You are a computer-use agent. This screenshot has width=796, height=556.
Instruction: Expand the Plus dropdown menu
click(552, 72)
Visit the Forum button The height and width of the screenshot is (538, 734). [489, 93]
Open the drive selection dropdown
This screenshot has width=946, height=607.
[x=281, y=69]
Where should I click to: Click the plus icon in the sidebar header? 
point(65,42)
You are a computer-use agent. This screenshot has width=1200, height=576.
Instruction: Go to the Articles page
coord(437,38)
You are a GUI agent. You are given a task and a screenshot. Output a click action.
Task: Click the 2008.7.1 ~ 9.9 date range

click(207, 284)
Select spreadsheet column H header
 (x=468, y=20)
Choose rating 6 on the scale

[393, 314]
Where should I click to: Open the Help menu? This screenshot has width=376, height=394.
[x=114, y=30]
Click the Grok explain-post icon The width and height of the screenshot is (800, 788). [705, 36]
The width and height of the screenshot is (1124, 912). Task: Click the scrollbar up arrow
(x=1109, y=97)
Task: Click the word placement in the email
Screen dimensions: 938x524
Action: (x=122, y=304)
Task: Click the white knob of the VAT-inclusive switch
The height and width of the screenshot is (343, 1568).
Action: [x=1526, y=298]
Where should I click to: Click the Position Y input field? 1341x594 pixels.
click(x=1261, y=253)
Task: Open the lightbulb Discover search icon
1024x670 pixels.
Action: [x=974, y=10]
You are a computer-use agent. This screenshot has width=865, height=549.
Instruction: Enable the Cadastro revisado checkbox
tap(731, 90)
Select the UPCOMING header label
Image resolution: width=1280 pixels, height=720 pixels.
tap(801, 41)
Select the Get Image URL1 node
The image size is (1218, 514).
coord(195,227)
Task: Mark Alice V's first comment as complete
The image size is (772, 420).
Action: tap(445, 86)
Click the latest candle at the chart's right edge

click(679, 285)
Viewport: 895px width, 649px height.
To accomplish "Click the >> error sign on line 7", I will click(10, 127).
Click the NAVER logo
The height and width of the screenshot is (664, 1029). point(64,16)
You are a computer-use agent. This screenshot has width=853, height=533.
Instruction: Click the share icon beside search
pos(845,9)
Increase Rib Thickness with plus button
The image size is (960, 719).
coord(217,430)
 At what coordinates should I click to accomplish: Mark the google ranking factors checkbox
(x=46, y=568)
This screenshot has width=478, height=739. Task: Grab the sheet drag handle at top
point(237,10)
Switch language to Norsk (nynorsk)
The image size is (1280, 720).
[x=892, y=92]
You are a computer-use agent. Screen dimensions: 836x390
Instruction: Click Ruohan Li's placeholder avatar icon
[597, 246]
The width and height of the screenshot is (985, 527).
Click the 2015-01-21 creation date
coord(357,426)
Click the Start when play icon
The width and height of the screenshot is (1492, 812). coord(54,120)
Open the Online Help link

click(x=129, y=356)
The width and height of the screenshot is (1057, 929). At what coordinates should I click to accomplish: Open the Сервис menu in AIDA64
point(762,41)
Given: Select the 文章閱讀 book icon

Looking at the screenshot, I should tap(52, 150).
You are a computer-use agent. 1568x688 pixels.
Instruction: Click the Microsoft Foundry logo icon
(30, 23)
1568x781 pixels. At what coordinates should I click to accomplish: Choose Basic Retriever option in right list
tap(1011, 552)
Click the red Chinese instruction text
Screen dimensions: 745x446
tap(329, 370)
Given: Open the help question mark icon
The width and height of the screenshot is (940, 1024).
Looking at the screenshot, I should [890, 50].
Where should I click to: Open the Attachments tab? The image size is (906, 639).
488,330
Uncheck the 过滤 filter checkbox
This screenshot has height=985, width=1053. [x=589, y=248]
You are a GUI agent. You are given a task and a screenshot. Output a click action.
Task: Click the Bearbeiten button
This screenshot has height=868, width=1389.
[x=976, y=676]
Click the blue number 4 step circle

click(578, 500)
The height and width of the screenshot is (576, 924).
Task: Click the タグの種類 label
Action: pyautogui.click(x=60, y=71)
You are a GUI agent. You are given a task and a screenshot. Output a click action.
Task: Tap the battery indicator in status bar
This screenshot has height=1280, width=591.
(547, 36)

• • •

** What the task requires **
Report every line above that has the string "agent" in it.

** Solved problem **
You are a computer-use agent. This screenshot has width=796, height=556.
You are a computer-use agent. This screenshot has width=1200, height=576.
You are a GUI agent. You are given a task and a screenshot. Output a click action.
You are a computer-use agent. This screenshot has width=865, height=549.
You are a computer-use agent. This screenshot has width=853, height=533.
You are a computer-use agent. Screen dimensions: 836x390
You are a computer-use agent. 1568x688 pixels.
You are a GUI agent. You are given a task and a screenshot. Output a click action.
You are a GUI agent. You are given a task and a screenshot. Output a click action.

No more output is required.